Peeta si avvicina e si assicura che io non sia un ibrido, poi si siede e mi abbraccia. Le sue braccia sono ancora calde e forti. Il ricordo di mille istanti monta come un onda. Di tutte quelle volte in cui quelle braccia sono state il mio rifugio dal mondo. Istanti non pienamente apprezzati allora ma cosi dolci nella mia memoria.
Mi giro e lui non osa guardarmi. «Perche ti sei allontanato?» riesco a dire singhiozzando.
«Non volevo farti del male, Katniss. I flashback si fanno sentire più spesso e io non riesco a controllarmi. Prendo la prima cosa che mi capita e la distruggo» dice cominciando a piangere anche lui. È così debole in questo momento che mi potrebbe rivelare tutto se glielo chiedessi.
«Hai distrutto te stesso. Il tuo corpo.» gli tocco il viso e mi ritrovo a togliere ogni traccia di lacrime.
«La tua faccia.» sussurro.
Mi accoccolo nel suo petto e sento che la puzza viene proprio da lui.
«No, vattene Katniss. Non voglio che si ripeta di nuovo» mi allontana.
«No!» urlo.
«Tu hai tentato di uccidermi. Vero o falso?» chiede tremando.
«Falso, come puoi...»
«Noi abbiamo dormito insieme quelle notti nel treno. Vero o falso?»
Mi concedo un sorriso. Se lo ricorda.
«Vero»
«Tu mi hai abbandonato nell'arena perché volevi salvarti solo tu e mi volevi fare morire li. Vero i falso?»
Questa è proprio una pugnalata al cuore. Come avrei potuto abbandonarlo nell'arena quando la mia unica missione era quella di salvare lui.
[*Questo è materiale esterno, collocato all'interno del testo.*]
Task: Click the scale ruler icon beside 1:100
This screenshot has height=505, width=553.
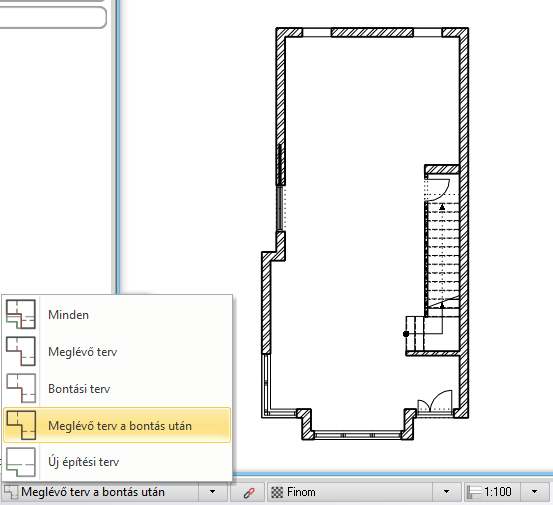Action: pos(474,492)
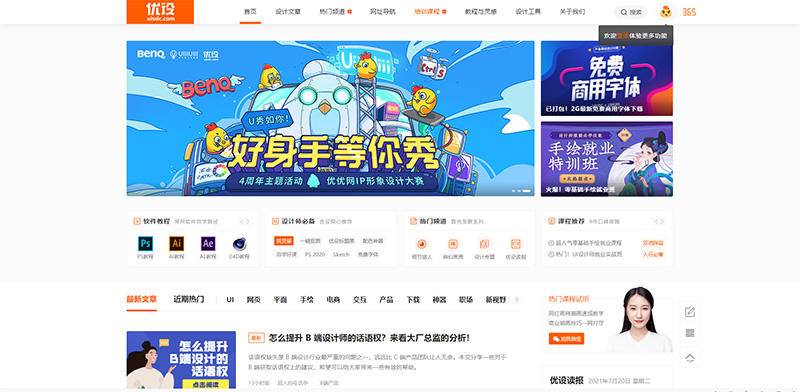Screen dimensions: 800x392
Task: Open the C4D教程 icon
Action: (x=239, y=243)
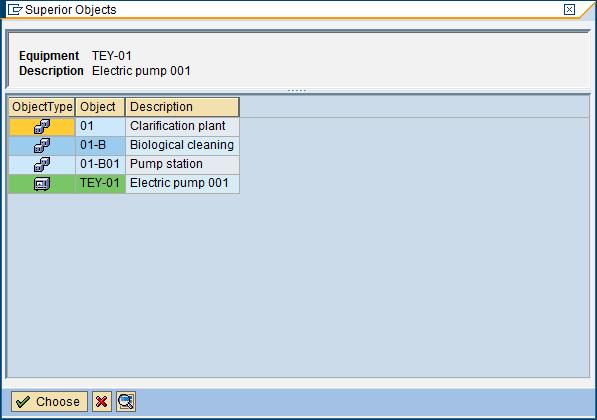Click the splitter dots between panels
Image resolution: width=597 pixels, height=420 pixels.
coord(297,91)
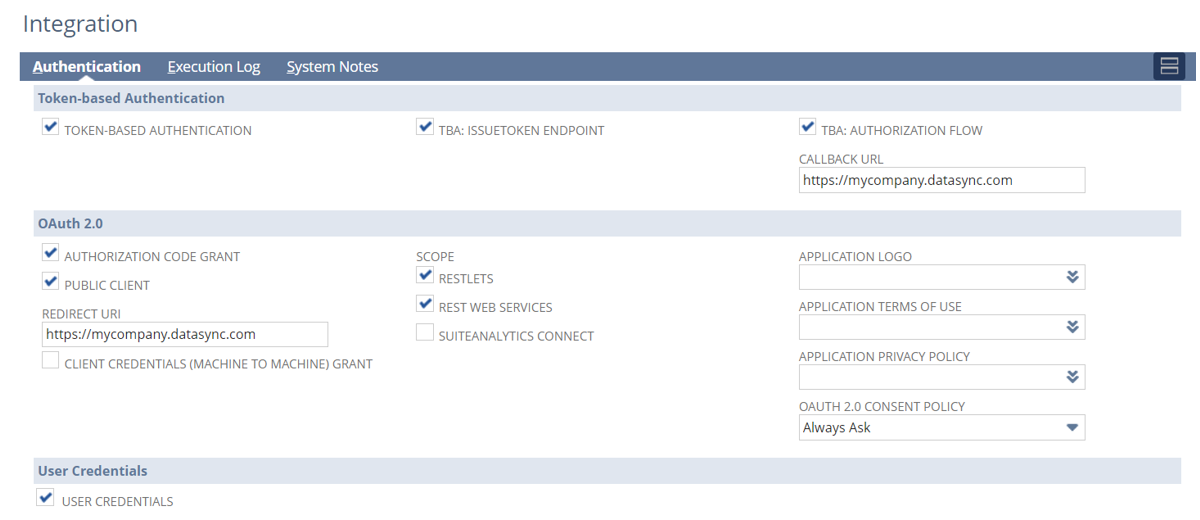Image resolution: width=1200 pixels, height=520 pixels.
Task: Toggle REST Web Services scope
Action: 425,304

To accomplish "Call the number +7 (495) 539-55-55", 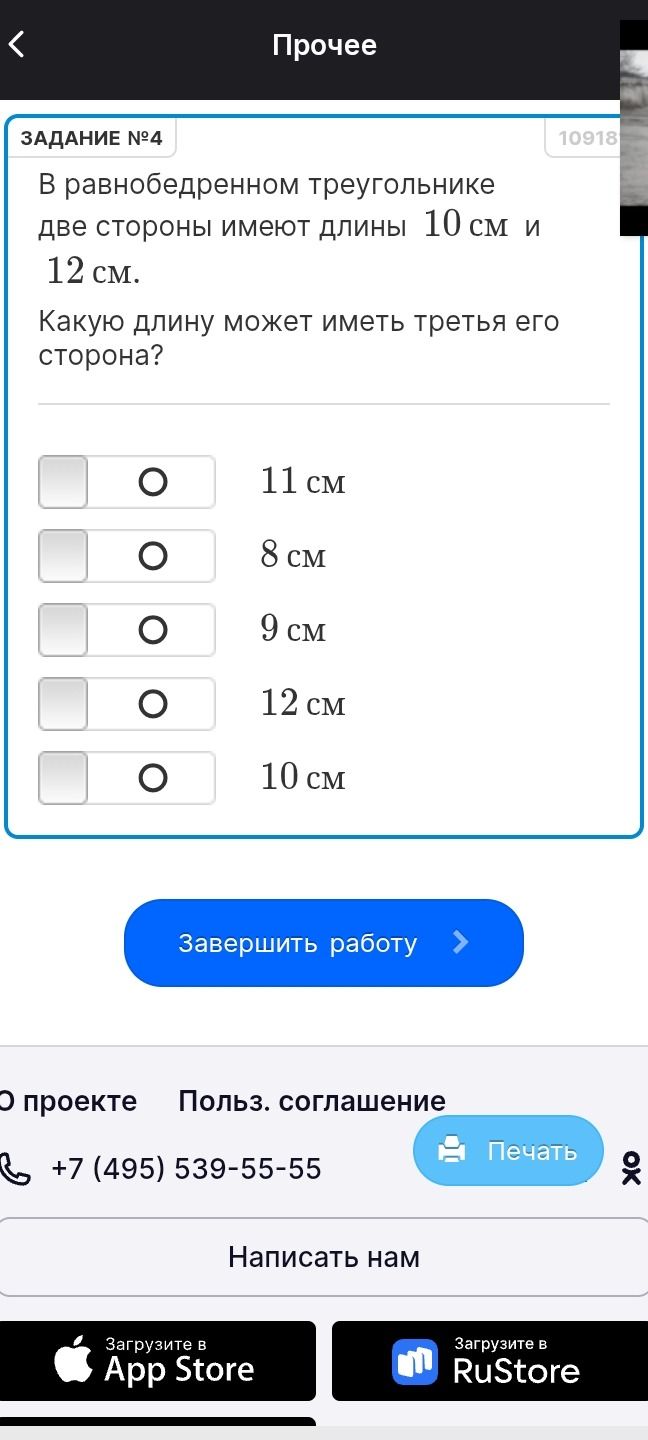I will tap(186, 1168).
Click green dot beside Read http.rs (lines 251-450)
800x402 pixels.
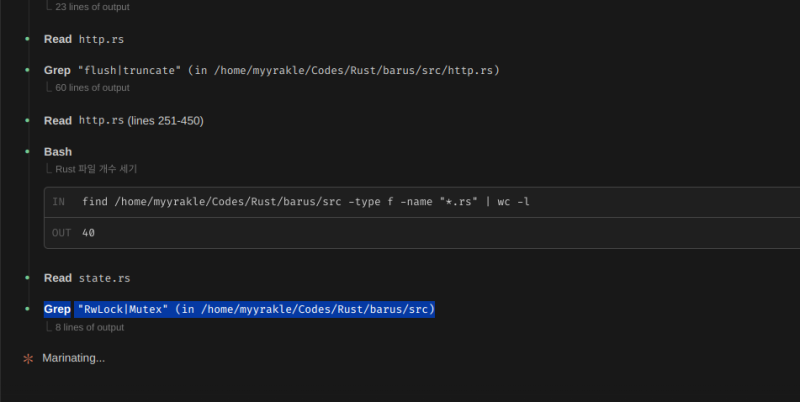[28, 121]
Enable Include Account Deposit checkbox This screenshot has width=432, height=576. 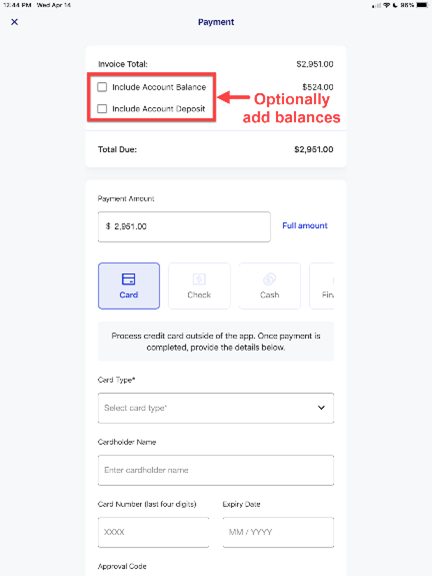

Cosa gli hanno messo in testa? Mi rendo conto che non c'è stata una risposta alla sua domanda. Incomincio a parlare ma lui se ne già andato nel paese dei depistati.
«Bugiarda!» mi accusa.
Le iridi azzurre sono state sostituite da delle grandi e profonde pozze nere.
«Sei solo una bugiarda!»
E quando sto prevedendo il peggio, che per me è finita, Peeta si accascia a terra graffiandosi selvaggiamente la faccia. Le cicatrici che si stavano formando sulla pelle chiara si sono riaperte facendomi vedere la scena più orribile che abbia mai visto.
Gli blocco i polsi e sento lui gemere di dolore perche gli ho toccato pesantemente i tagli.
«Fermati, Peeta! Che fai smettila!» gli ordino.
Lui mi spinge via facendomi cadere.
«Vattene via!»
Mi alzo e vado verso la porta. Faccio finta di sbatterla e invece mi nascondo dietro un mobile. Sono arrivata fino a questo punto.
Lo sento sussurrare qualcosa. Mi avvicino.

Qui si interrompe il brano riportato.